Quality is one of those words that I think has morphed and become horribly diluted when it comes to business.
The etymology of the word stems from “temperament, character, disposition” - qualities that define us - but seems to have migrated to a subset of managerialism to become “making organisations perform for stakeholders”.
It’s one of those words that seems to have sold out to money rather than its respecting its heritage.
When it comes to New Artisans, I’m happy to leave stakeholders to their own short-term devices and consider quality in greater depth. How do we ensure originality, imagination, and curiosity take centre stage as the fuel cells for creating things of substance and value, and which, touching for a moment on question 13, leave a legacy?
I think it is about paying attention to what not to do, those easy apps and processes that appear to make life easy, but effectively neuter critical thinking. It’s about considering the longer term and avoiding a blind obsession with goals as gods and a willingness to maintain any belief in the face of contradictory evidence in order to comply with dogma and performance ratings.
It has a lot to do with our relationship with uncertainty and moving from the futility of trying to eliminate it, to finding ways to harness it. To appreciate what we have available and work with it to the best effect where we find ourselves without being blinded by OPGs (Other People’s Goals) in a process I have come to understand as “effectuation”

────────────────

→ **Things to do**
• A. In the piece on quality and New Artisans, why does the author say the word "quality" has become diluted in business? Answer in one to three sentences.
• B. Pick up the piece on quality and New Artisans after its last line and continue it.

→ **Data section**
────────────────

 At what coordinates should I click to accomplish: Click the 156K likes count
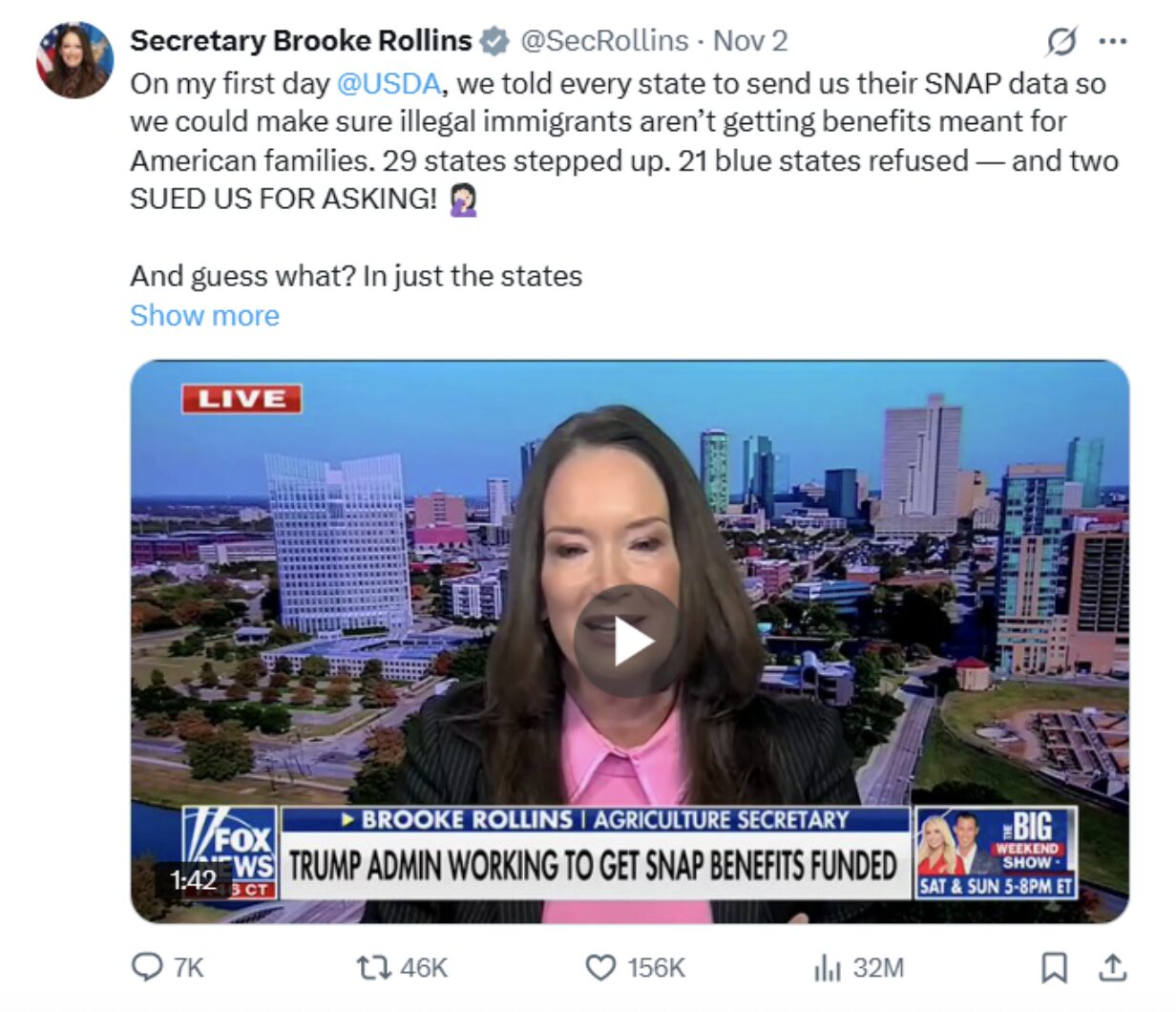pos(657,968)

────────────────

→ **Results for the exercise**
• A. The word originally referred to "temperament, character, disposition," the qualities that define us. In business it has shifted to mean "making organisations perform for stakeholders." The author sees this as the word selling out to money rather than respecting its heritage.

• B.
…a way of thinking and decision-making that is based on the idea that entrepreneurs create their future by taking action and making things happen. It is a way of thinking that is focused on creating opportunities and solving problems by using the resources that are available to you, rather than making predictions and trying to plan for the future.
Above all, in the context of New Artisans, at the heart of quality is the conversations we have. Mutually supportive and “no holds barred” in search of what matters, and which often uncover parts of ourselves that startle us (and frighten the living daylights out of organisations that depend on compliance and conformity)
To respect the true meaning of quality as temperament, character, and disposition.
So yes, I believe we can make New Artisans a thing of quality - even if (or maybe necessarily) it means alarming a few people along the way.
I’d like New Artisans to comprise powerful, uncompromising conversations where we can escape the imposed mediocrity of the meeting room to spend time with those we trust and allow the power, originality and potential of our individual ideas and dreams to be revealed and developed.